Durchaus unterschiedlich werden die postoperativen Ejakulatkontrollen zur Bestätigung einer Unfruchtbarkeit des Mannes gehandhabt. In den EAU Leitlinien wird eine Ejakulatanalyse 3 Monate nach dem Eingriff empfohlen, wobei in der Zwischenzeit möglichst viele Ejakulationen erfolgt sein sollten. In den Leitlinien der DGU von 2004 wird eine 1. Spermienkontrolle 6 Wochen postoperativ und nach mindestens 12 Ejakulationen gefordert. Die British Andrology Society empfiehlt die erste Untersuchung nach 16 Wochen und mindestens 24 Ejakulationen (8).
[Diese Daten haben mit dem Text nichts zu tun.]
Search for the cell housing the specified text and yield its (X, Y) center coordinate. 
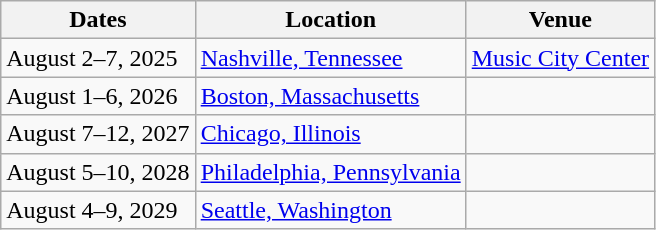
August 1–6, 2026 (98, 96)
Boston, Massachusetts (330, 96)
August 2–7, 2025 (98, 58)
Seattle, Washington (330, 210)
Location (330, 20)
Dates (98, 20)
Music City Center (560, 58)
Philadelphia, Pennsylvania (330, 172)
August 5–10, 2028 (98, 172)
August 7–12, 2027 (98, 134)
Chicago, Illinois (330, 134)
August 4–9, 2029 (98, 210)
Nashville, Tennessee (330, 58)
Venue (560, 20)
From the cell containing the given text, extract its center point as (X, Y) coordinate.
In unserem eigenen Patientengut empfehlen wir mindesten 15 – 20 Ejakulationen in 2 Monaten. Die Empfehlungen basieren auf dem Umstand, daß man heute davon ausgeht hiermit eine mögliche Frührekanalisierung des Ductus rechtzeitig entdecken zu können (4). Die Ejakulatkontrolle zu Bestätigung einer Azoospermie erfolgt bei uns immer nach Zentrifugation des Ejakulates. Hierbei dürfen keine Spermien mehr gesehen werden. In einem Abstand von 10 – 14 Tagen erfolgt eine zweite Kontrolle. In der Zwischenzeit sollen weitere Ejakulationen erfolgt sein. Erst bei zweimalig nachgewiesener Azoospermie erhält der Patient die Erlaubnis ungeschützt mit seiner Partnerin zu verkehren. Über 99,7% erreichen innerhalb dieser Zeit eine Azoospermie (3). Sollten jedoch Spermien weiter persistieren, oder wohlmöglich die Anzahl der Spermien sogar zunehmen, wäre nach 6 Monaten die Revasektomie vorzunehmen. Dies ist genauso wie der Ersteingriff eine privatärztliche Leistung. Hier sind wir aber unseren Patienten gegenüber sehr kulant, denn warum es letztendlich zu einem Vasektomieversagen kommt, bleibt oftmals unklar. Sei es nun ein operationstechnischer Fehler oder eine spontane Rekanalisierung. In jetzt 19-jähriger ambulanter Operationstätigkeit ist es letztes Jahr erstmalig zu solch einer Rekanalisierung in meinem Patientenklientel gekommen. Ursächlich war eine spontane Rekanalisation li. da hier die Ductusstumpfenden zu nah beieinander lagen, obwohl histologisch bestätigt der resezierte Ductus 2,5 cm lang war. Etwa 3–6 % der vasektomierten Männer streben im Verlauf eine Refertilisierung an, welche bei erfahrenen Operateuren in etwa 90 % der Fälle gelingt (7).

 

Wer sich intensiver über die Vasektomie und die operative Durchführung dieses Eingriffs informieren will sei die Zertifizierte Fortbildung im Urologen aus 2021 ans Herz gelegt (7). Die Autoren stellen in diesem Artikel alle wesentlichen Aspekte des Eingriffes in ausgezeichneter Weise da.

 

Der Kostenfaktor für solch eine Vasektomie richtet sich nach den geographischen Gegebenheiten und pendelt zwischen € 400 bis > € 800,-.